In a world that is becoming increasingly mobile-forward, responsive design – designs and development that respond to a user’s environment, such as screen size, orientation, and platform –  is more important than ever before. WordPress’ admin and base themes are responsive by default. Use them without changing anything or building your own based on them. 

2. High SEO friendliness

Right out of the box, WP is already built pretty well for SEO. Gain complete control over how your site is seen on SERPs like Google, Bing, or Yahoo with the help of an additional SEO plugin. 

3. Multi-site and language support

WordPress has enabled multiple site support since 2010. Building multiple sites on a single network means you’ll save on hosting space and in update time. You can also easily offer your site in multiple languages, which is useful for companies building out sites across the globe. 

4. Friendly to your internal users

Thanks to an intuitive admin interface, even the most novice of users can find their way around your site’s backend. Less training means more doing time, and who doesn’t love that kind of productivity for their team and company?

5. Don’t get locked down and locked out

It’s been said before, and we’ll say it again – working on an open-source CMS means you aren’t committed to a confusing, hard-to-understand, even-harder-to-customize proprietary vendor. They can become expensive quickly and may not be able to actually offer solutions for the challenges and opportunities you face as you grow and evolve.  Sure, you could go with another open source alternative such as Drupal but be careful to make sure you can work with any developer, just in case. 

Debunking WordPress myths

Now let’s take a look at the most common myths people think of when it comes to WordPress. 

I thought WordPress was just for blogging? 

Yes, their roots started in blogging, and it’s something WordPress keeps in mind when building out updates (see: Gutenberg Project). But, WordPress is now above and beyond just a website to share your teen angst thoughts and current favourite music lyrics or Great Gram’s delicious pecan pie recipe (though we’d love to get that. Slide in our DMs. fr). Thanks to WP’s evolution over the years, and a passionate community of developers and users, the sky’s pretty much the limit when it comes to your next website build. 

Isn’t open source, well, sketchy? 

What is this, 1995? We appreciate the nostalgic bump that thought puts into our heads, but open-source software is generally safer than closed-source software. Open-sourced projects are scrutinized by users, contributors, third-party integrators, and even governments to find and fix vulnerabilities. On the other hand, a company or a small team of developers typically maintain proprietary software. And big companies take notice. Google built Site Kit for WordPress (and only WordPress).

Isn’t WordPress just for mom-and-pop shops? How can it handle bigger companies’ needs? 

Depending on who you are, the last time you heard about WordPress, it was “just a rinky-dink little software.” In the last almost 20 years, WP has grown into a web heavyweight able to offer so much more. 

WordPress can be virtually unbreakable

Building a truly custom enterprise-level WordPress website means creating an unbreakable (or as close to unbreakable) site as possible. The theory behind this is to separate the content from the presentation of the content as much as possible, allowing authors to focus entirely on the quality of content.
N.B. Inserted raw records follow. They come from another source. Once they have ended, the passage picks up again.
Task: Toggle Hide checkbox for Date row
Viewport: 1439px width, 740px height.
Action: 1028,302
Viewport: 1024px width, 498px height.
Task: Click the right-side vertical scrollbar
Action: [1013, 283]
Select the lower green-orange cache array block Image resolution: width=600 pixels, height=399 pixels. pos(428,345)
From a development standpoint, this means creating special fields for each type of information and building the website to pull and display it in a highly controlled and branded experience.
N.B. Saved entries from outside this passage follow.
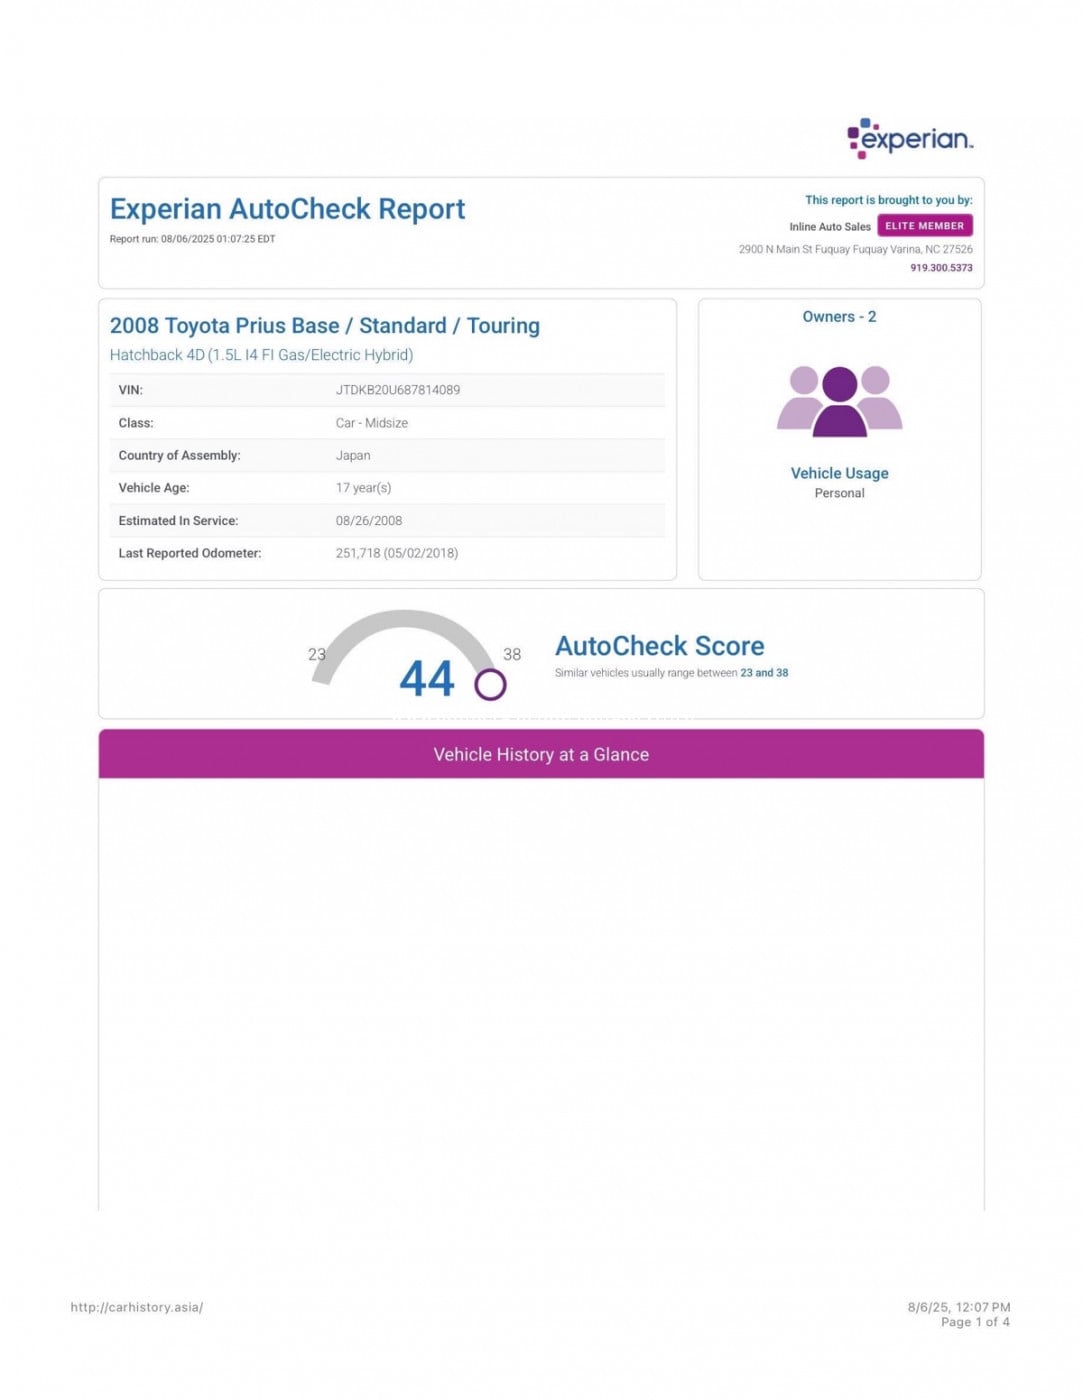Viewport: 1083px width, 1400px height.
Task: Click the purple circle marker on the score gauge
Action: click(x=490, y=685)
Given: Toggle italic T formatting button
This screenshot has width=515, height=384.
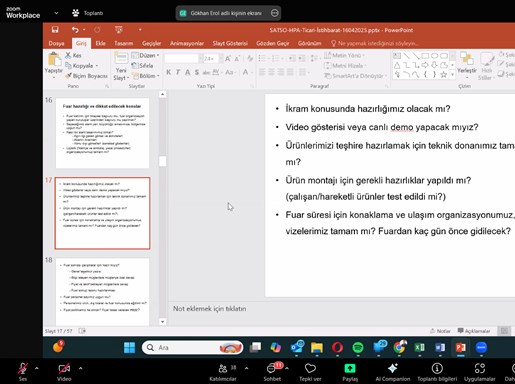Looking at the screenshot, I should click(x=178, y=72).
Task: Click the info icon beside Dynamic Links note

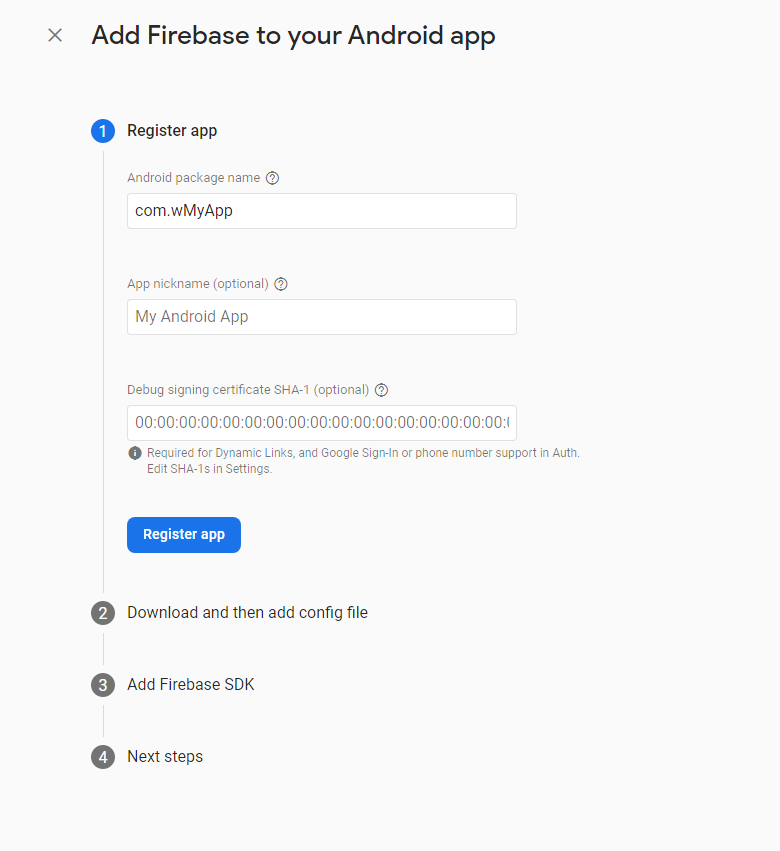Action: 135,453
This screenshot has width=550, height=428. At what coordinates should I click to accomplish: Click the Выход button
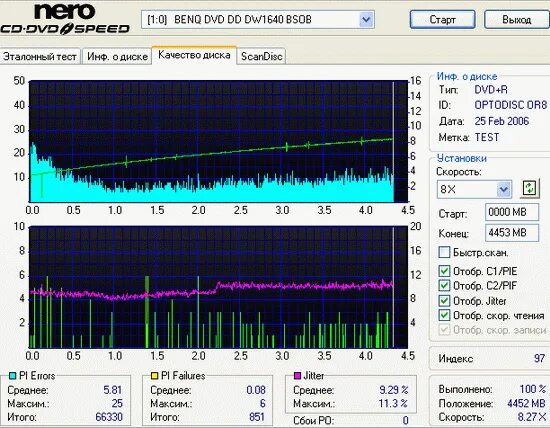517,20
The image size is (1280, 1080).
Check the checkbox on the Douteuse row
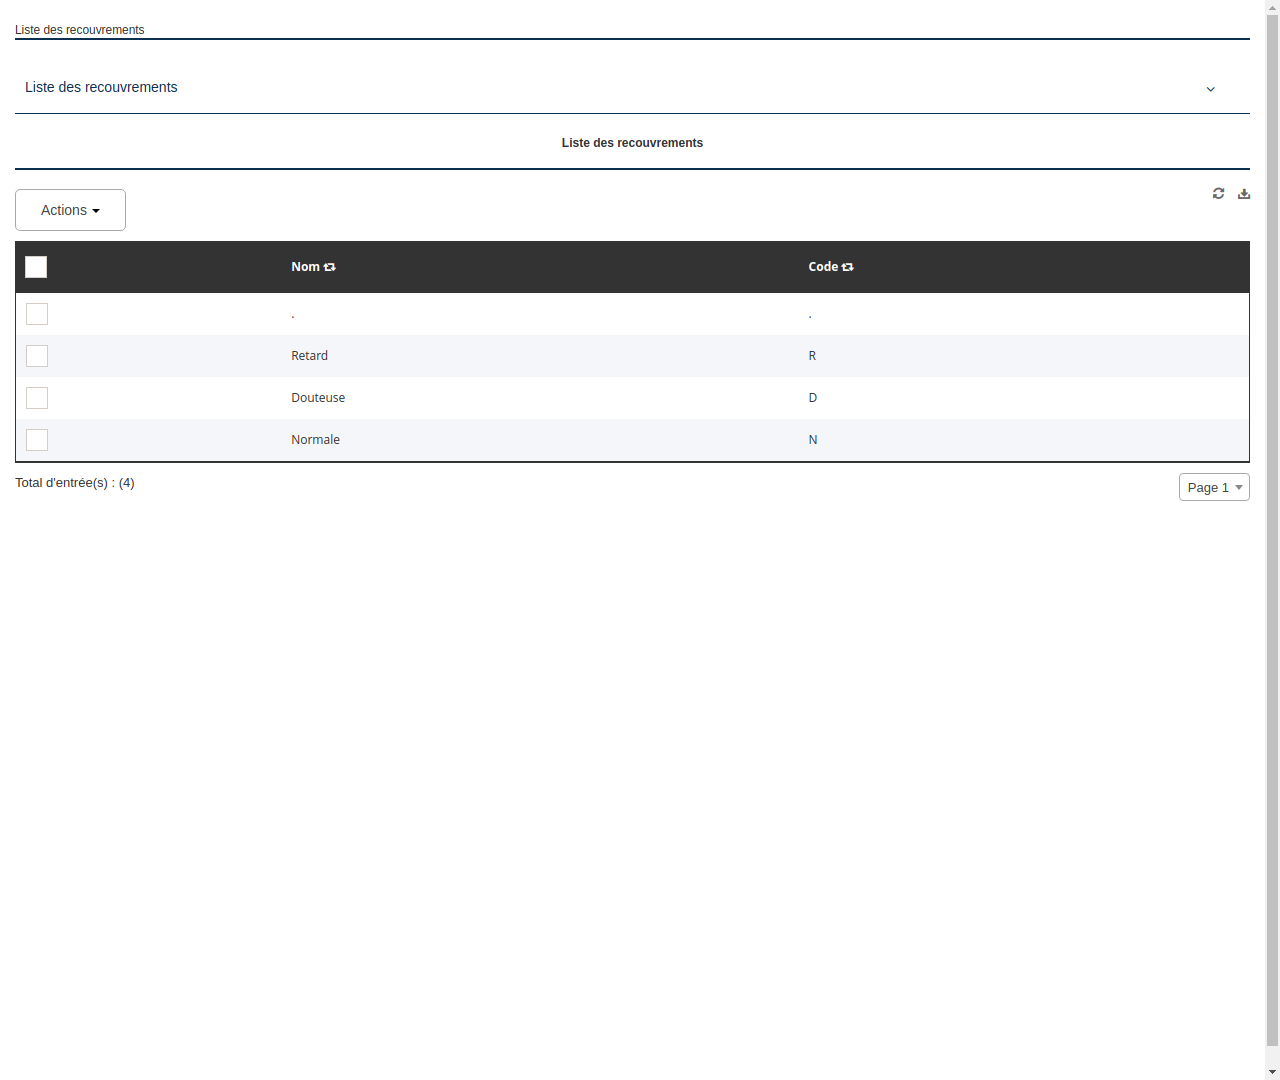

This type of restricted environment means that authors cannot change the design and layout. And to the furthest extent possible, we cannot post content in a way that would impact the presentation of said content.

The ability to edit layout and design might seem like a feature (and for smaller websites, it is); however, most authors lack the design and UX knowledge to do this while maintaining brand integrity.

For example, the New York Times is built on WordPress. And they wouldn’t want their 10,000+ authors to all have the ability to change the way the website looks. Instead, they want to make sure that 10,000 authors can publish news without any chance of breaking the website. Even editors shouldn’t have the ability to modify the design.